Par Laurent QUEVILLY.

Il s'appelait Amable Parfait Delouard. Amable, assurément. Parfait, prénom usurpé pour ce prêtre convaincu de pédophilie et qui indigna la France de 1841.


L'homme était né en 1799 et avait d'abord exercé son ministère comme aumônier de la maison d'arrêt de Clairvaux. On le retrouve ensuite desservant de la paroisse de Saint-Pierre de Franqueville. Chacune de ses deux nominations lui vaudra déjà un renvoi pour, selon la formule consacrée, "des actes que la morale réprouve..." Ce qui fera dire bientôt au Journal des débats : «C'est là encore un nouvel exemple du déplorable abus que commettent les supérieurs ecclésiastiques alors qu'au lieu de chasser du sanctuaire et de priver de toutes fonctions un mauvais prêtre, ils se bornent à le changer de résidence.»

Soupçonné, il s'enfuit

En 1835, le voilà curé de Duclair. Bientôt, la rumeur enfle... enfle... Delouard a des gestes déplacés envers ses clergeots, les petits garçons du catéchisme. Qui, en janvier 1841, finissent par parler.
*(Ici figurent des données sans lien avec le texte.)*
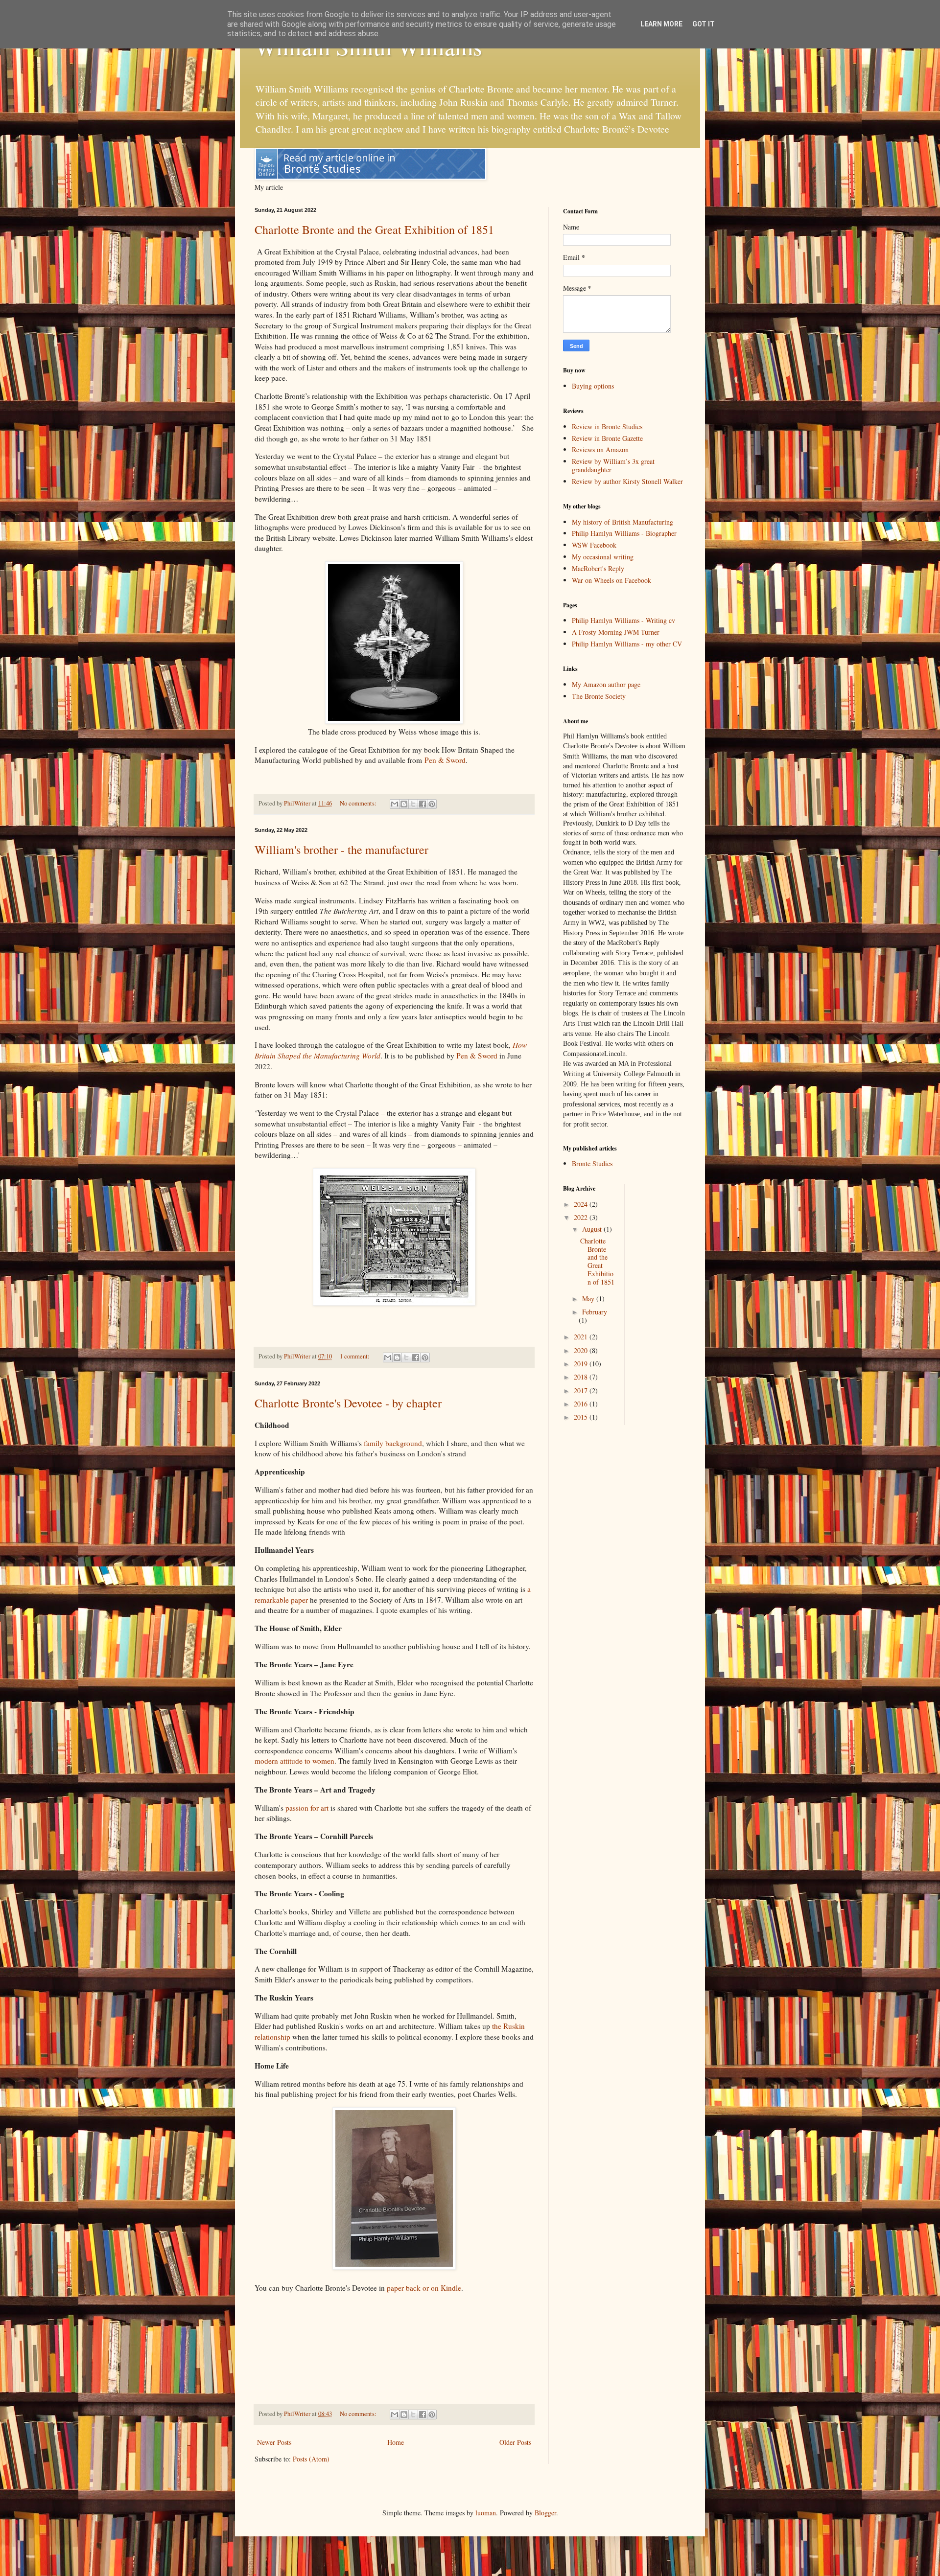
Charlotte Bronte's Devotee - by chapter (348, 1403)
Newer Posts (274, 2442)
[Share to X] (413, 804)
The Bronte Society (599, 696)
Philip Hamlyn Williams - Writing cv (623, 620)
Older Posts (515, 2442)
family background (393, 1443)
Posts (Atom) (311, 2458)
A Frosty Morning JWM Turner (615, 632)
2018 (581, 1376)
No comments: (359, 803)
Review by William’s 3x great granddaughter (613, 465)
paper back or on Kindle (424, 2288)
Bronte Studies (592, 1163)
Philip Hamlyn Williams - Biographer (624, 533)
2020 (581, 1350)
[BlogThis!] (404, 804)
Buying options (593, 386)
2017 (581, 1390)
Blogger (545, 2512)
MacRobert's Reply (598, 568)
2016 (581, 1403)
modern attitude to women (294, 1761)
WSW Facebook (594, 545)
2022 (581, 1217)
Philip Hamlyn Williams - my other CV (627, 643)
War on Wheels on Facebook (611, 580)
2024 (581, 1204)
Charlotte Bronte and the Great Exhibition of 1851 (374, 229)
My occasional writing (603, 556)
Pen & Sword (445, 760)
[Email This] (395, 804)
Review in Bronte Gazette (607, 438)
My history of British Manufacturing (622, 522)
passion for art (307, 1808)
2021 (581, 1336)
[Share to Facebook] (422, 804)
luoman (485, 2512)
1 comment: (355, 1356)
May (589, 1298)
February (594, 1311)
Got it (703, 24)
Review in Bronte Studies (607, 426)
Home (395, 2442)
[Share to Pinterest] (432, 804)
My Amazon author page (606, 684)
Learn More (661, 24)
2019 (581, 1363)
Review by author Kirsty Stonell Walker (627, 481)
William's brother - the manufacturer (341, 849)
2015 (581, 1417)
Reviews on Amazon (600, 449)
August (593, 1229)
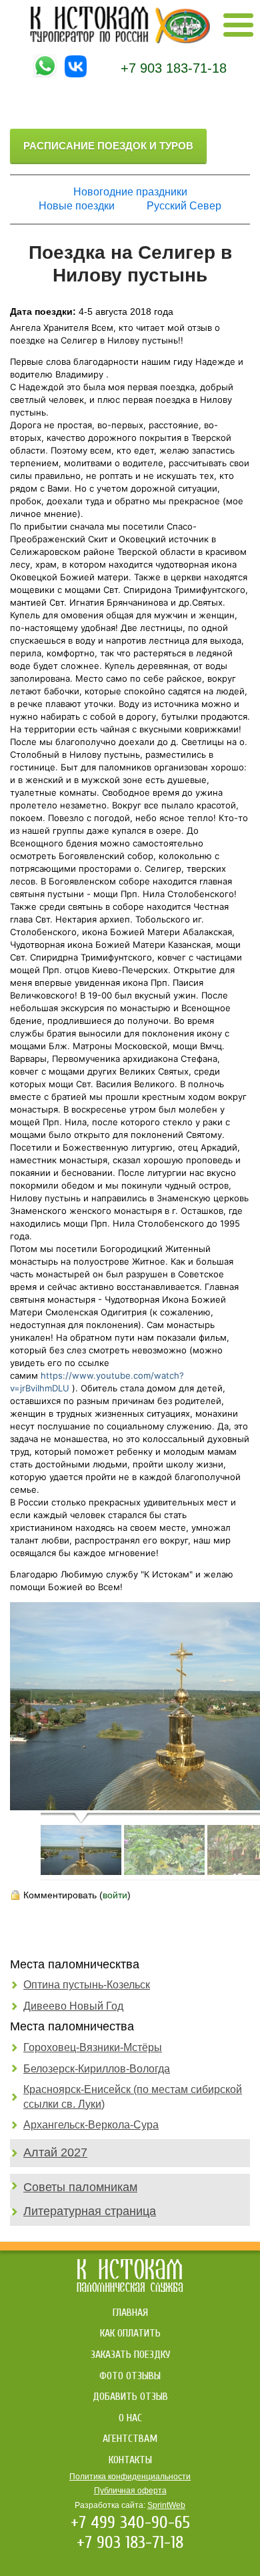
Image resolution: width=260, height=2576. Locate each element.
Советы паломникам (80, 2187)
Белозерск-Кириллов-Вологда (96, 2068)
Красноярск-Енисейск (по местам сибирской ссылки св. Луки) (132, 2097)
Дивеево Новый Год (73, 2006)
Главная (130, 2313)
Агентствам (130, 2439)
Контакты (130, 2460)
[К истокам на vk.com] (76, 74)
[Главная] (120, 40)
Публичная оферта (130, 2490)
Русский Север (184, 205)
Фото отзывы (130, 2376)
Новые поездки (77, 205)
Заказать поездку (130, 2355)
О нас (130, 2418)
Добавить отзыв (130, 2397)
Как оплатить (130, 2333)
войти (115, 1895)
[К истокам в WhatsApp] (45, 74)
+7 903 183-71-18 (174, 68)
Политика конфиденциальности (130, 2476)
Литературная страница (89, 2211)
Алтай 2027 (55, 2152)
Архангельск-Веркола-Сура (91, 2124)
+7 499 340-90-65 (130, 2523)
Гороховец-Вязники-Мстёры (92, 2047)
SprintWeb (166, 2505)
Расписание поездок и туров (108, 145)
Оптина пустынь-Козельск (86, 1984)
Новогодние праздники (130, 191)
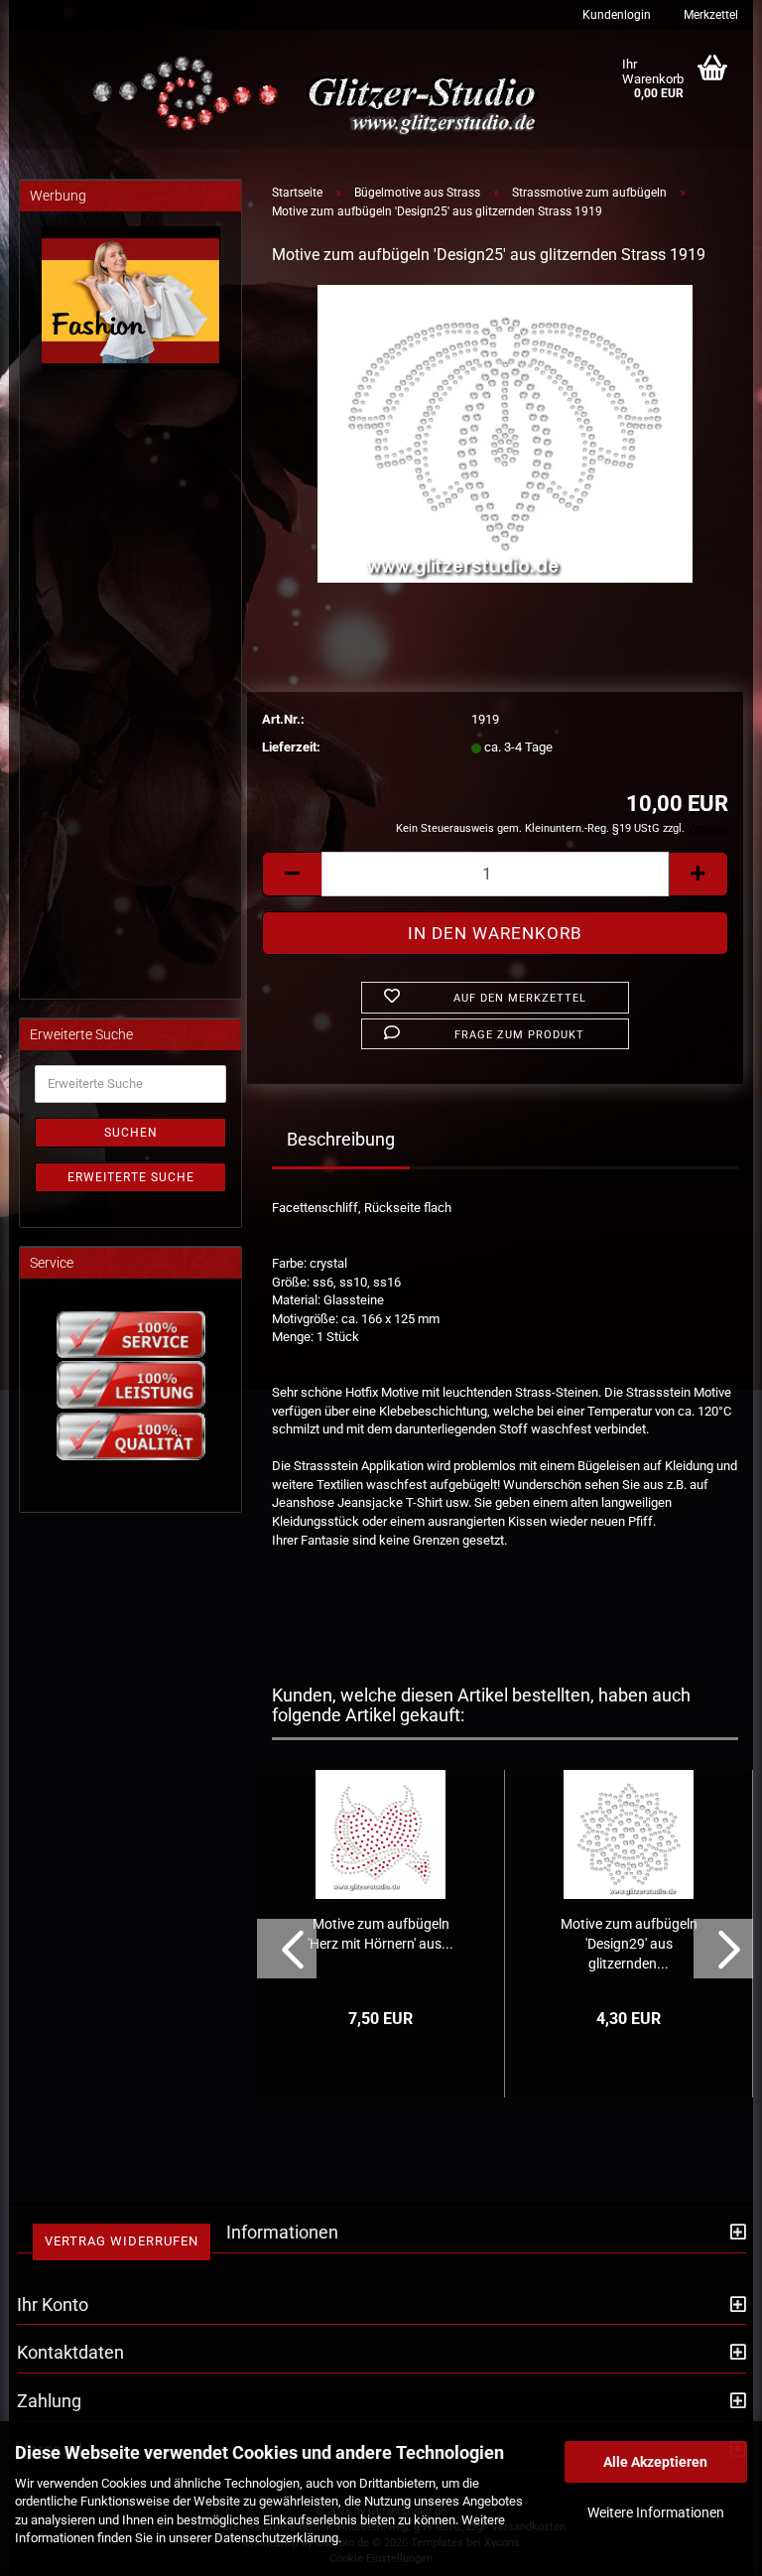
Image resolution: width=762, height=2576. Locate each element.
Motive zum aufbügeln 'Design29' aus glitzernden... (629, 1943)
Renversés, leurs parents s'indignent, menacent ouvertement le prêtre de poursuites. Delouard voit bien qu'il n'y échappera pas. Alors, il prend la poudre d'escampette.

Journal de Rouen du 31 janvier: « Depuis quelques jours, il n'est bruit que de la disparition du curé de Duclair. La voix publique accuse hautement cet ecclésiastique de faits scandaleux sur lesquels une instruction judiciaire est, dit-on, commencée. »
Saisi, le parquet de Rouen lance en effet un mandat d'amener contre lui. M. de Stabenrath, juge d'instruction issu d'une grande famille rouennaise, se rend à Duclair pour enquêter sur le terrain. Le magistrat ne tarde pas à se faire une petite idée...
Le 2 février, le Journal de Rouen imprime à la hâte une dernière minute :
« Au moment de mettre sous presse, nous apprenons que le sieur Delouard, curé de Duclair, a été arrêté à Boos».
Rectificatif et précisions le lendemain : 
« Ce n'est pas à Boos mais à Franqueville, commune voisine de Boos, que l'abbé Delouard, curé de Duclair, a été arrêté. On savait que Delouard avait été desservant à Franqueville où il avait, à ce qu'il paraît; laissé de fâcheux souvenirs et les recherces ont dû naturellement se porter de ce côté.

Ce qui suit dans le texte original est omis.